ACTION ITEM:
Go through the records and report each line in which the word "Toggle" occurs.

(Stored items from a collection)
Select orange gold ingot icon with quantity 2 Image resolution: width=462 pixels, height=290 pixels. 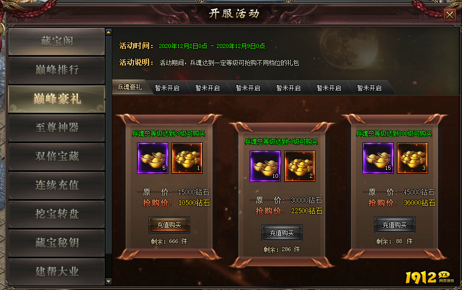(x=300, y=166)
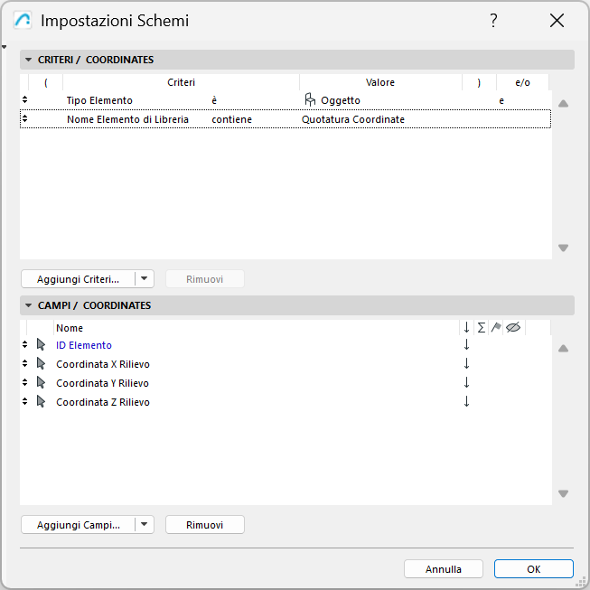The width and height of the screenshot is (590, 590).
Task: Select the Nome Elemento di Libreria criteria row
Action: [x=126, y=119]
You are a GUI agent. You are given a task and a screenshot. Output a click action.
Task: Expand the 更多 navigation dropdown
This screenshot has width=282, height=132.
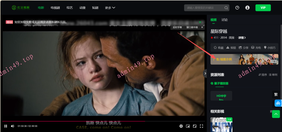click(x=110, y=8)
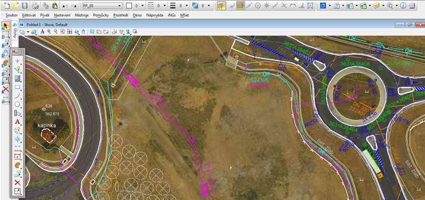Click the Úlohy tasks side tab
Image resolution: width=425 pixels, height=200 pixels.
(x=15, y=33)
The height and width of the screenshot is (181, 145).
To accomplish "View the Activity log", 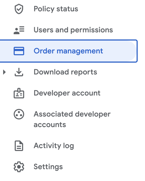I will [x=54, y=146].
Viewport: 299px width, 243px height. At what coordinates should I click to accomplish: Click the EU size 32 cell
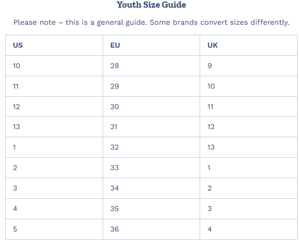click(x=152, y=147)
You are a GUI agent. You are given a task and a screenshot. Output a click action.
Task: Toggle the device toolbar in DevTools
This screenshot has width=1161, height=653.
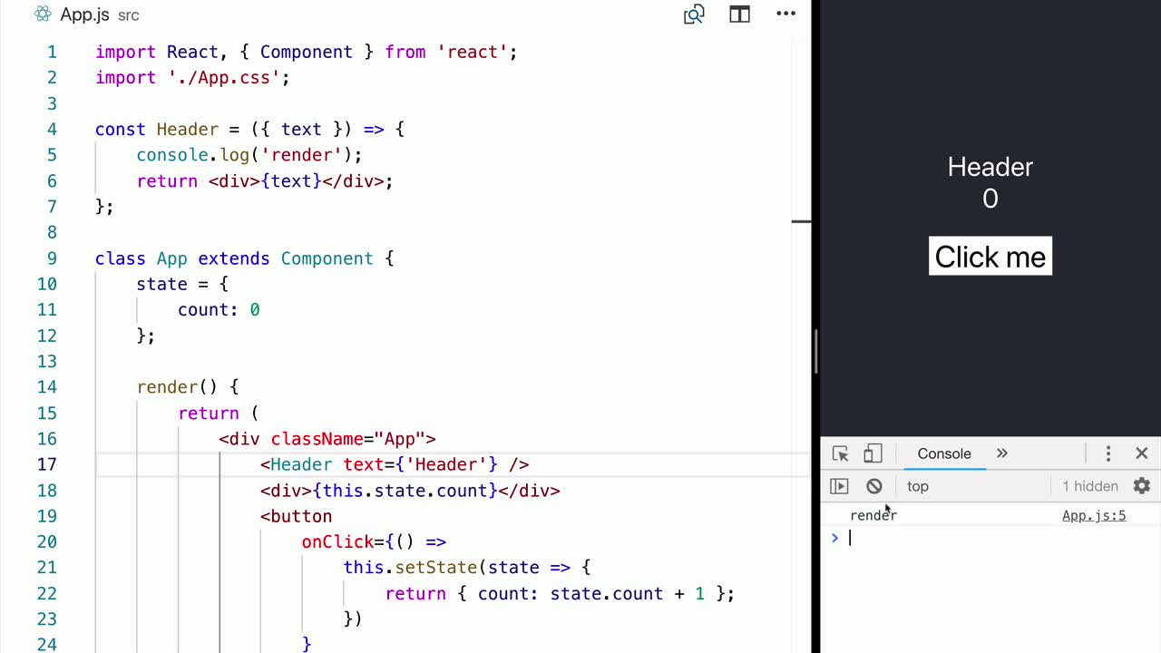[873, 453]
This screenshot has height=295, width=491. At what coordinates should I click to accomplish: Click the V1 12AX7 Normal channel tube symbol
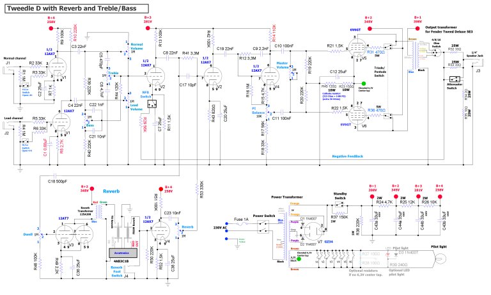[60, 71]
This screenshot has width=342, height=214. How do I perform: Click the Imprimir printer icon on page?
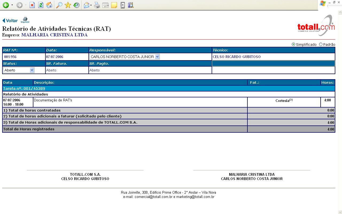coord(25,20)
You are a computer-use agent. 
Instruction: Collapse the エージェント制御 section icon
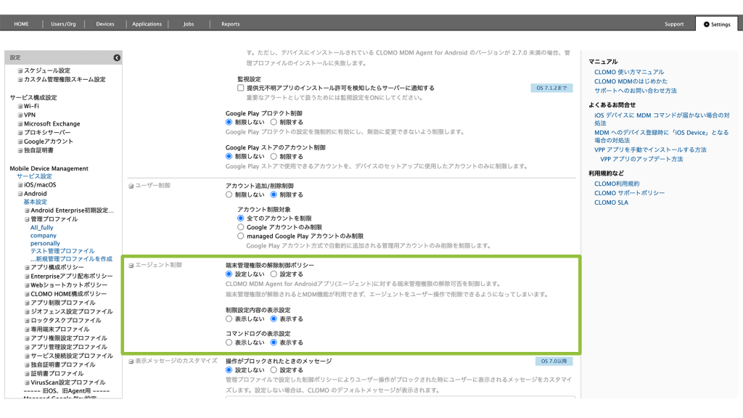click(x=131, y=266)
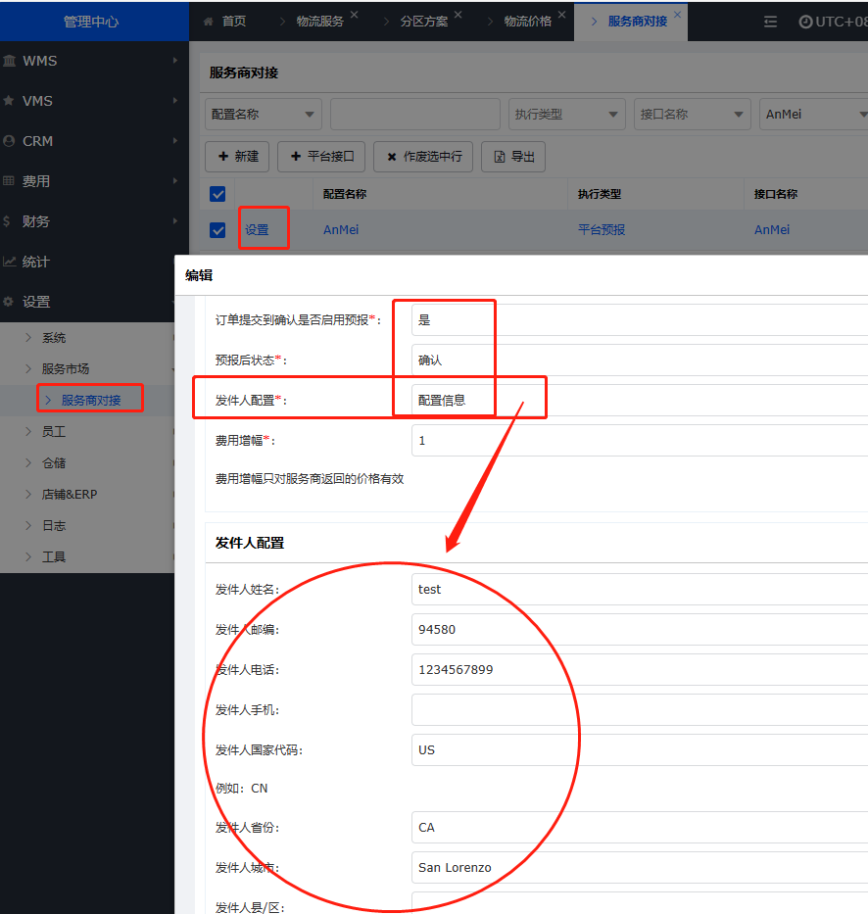
Task: Click the clock icon next to UTC+08
Action: tap(805, 22)
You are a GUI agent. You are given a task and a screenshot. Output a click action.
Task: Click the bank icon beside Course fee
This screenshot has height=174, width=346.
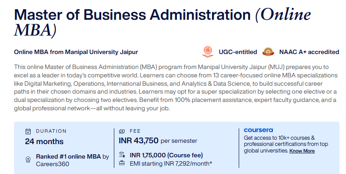[122, 155]
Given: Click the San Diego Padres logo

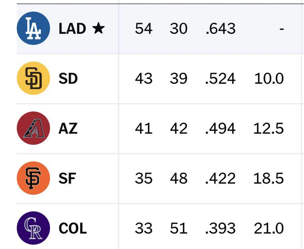Looking at the screenshot, I should (x=33, y=78).
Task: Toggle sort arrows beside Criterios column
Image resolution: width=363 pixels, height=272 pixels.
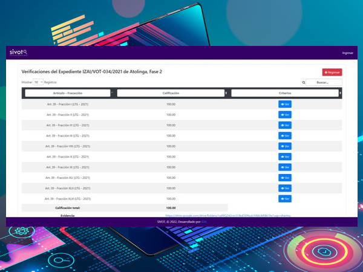Action: [x=340, y=93]
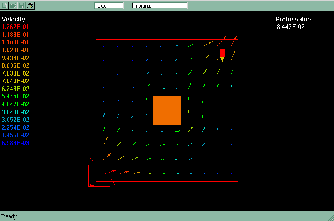Click the probe reading 8.443E-02
Screen dimensions: 334x221
[x=290, y=27]
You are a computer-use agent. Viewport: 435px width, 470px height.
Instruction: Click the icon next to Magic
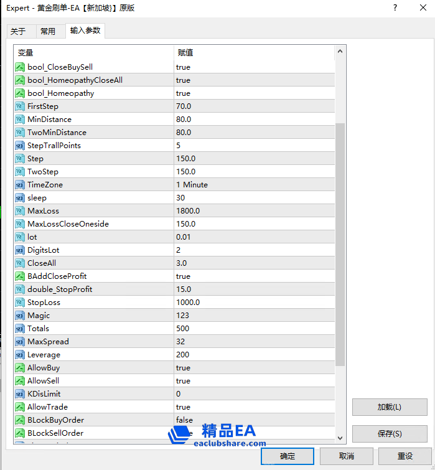[19, 316]
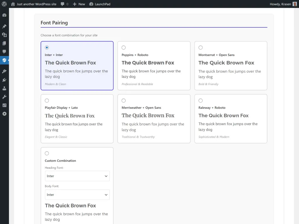
Task: Open Comments via the speech bubble icon
Action: click(4, 52)
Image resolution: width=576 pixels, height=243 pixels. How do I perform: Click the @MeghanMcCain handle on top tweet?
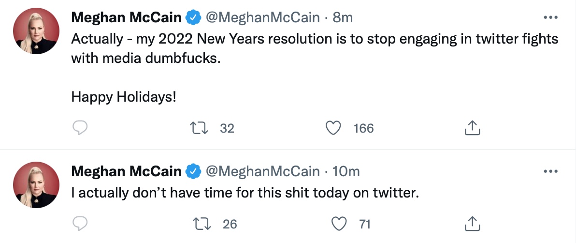[x=263, y=18]
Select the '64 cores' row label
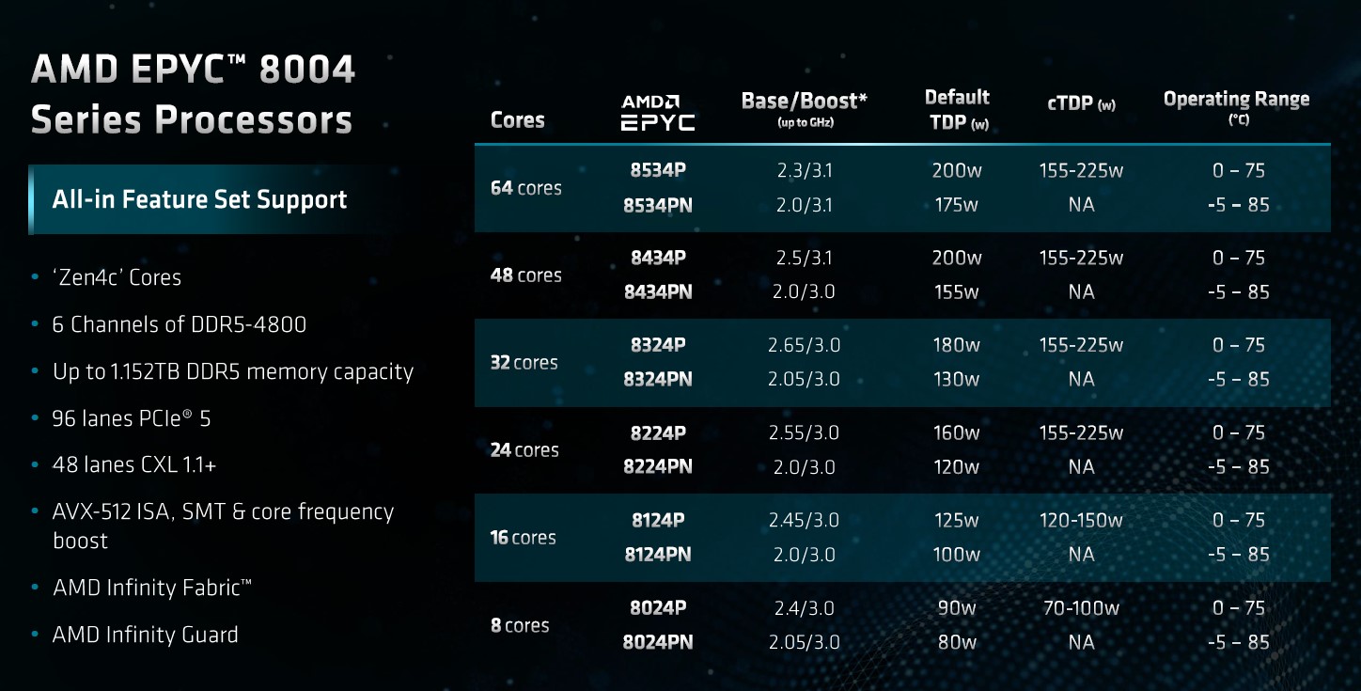Screen dimensions: 1361x691 point(526,188)
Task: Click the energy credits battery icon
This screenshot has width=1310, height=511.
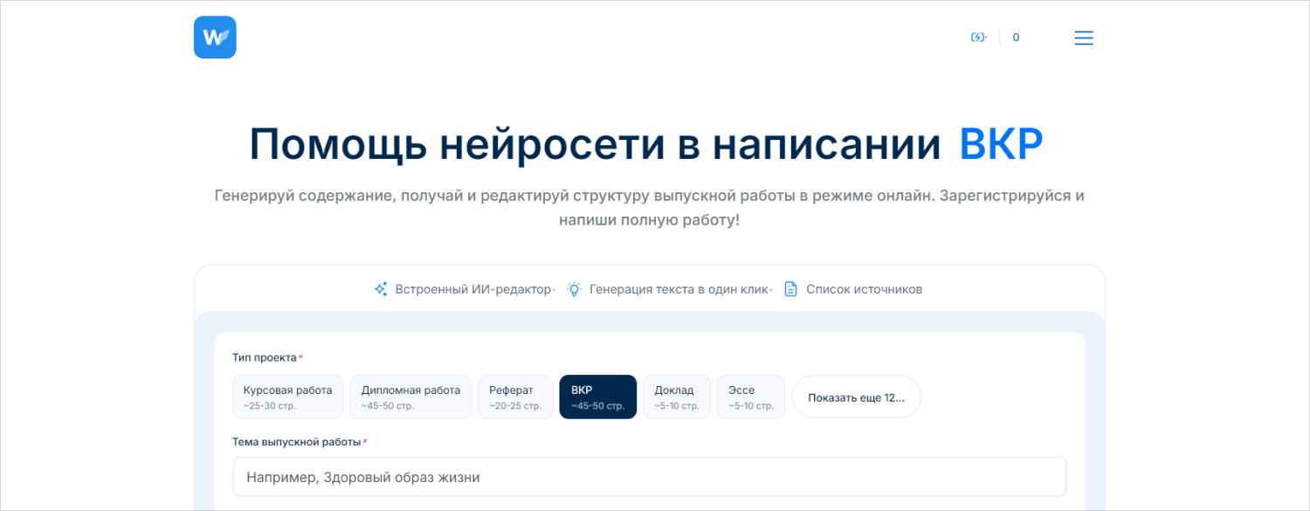Action: point(978,38)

TASK SOLUTION:
Task: Toggle the device toolbar in DevTools
Task: Toggle sort arrows beside Criterios column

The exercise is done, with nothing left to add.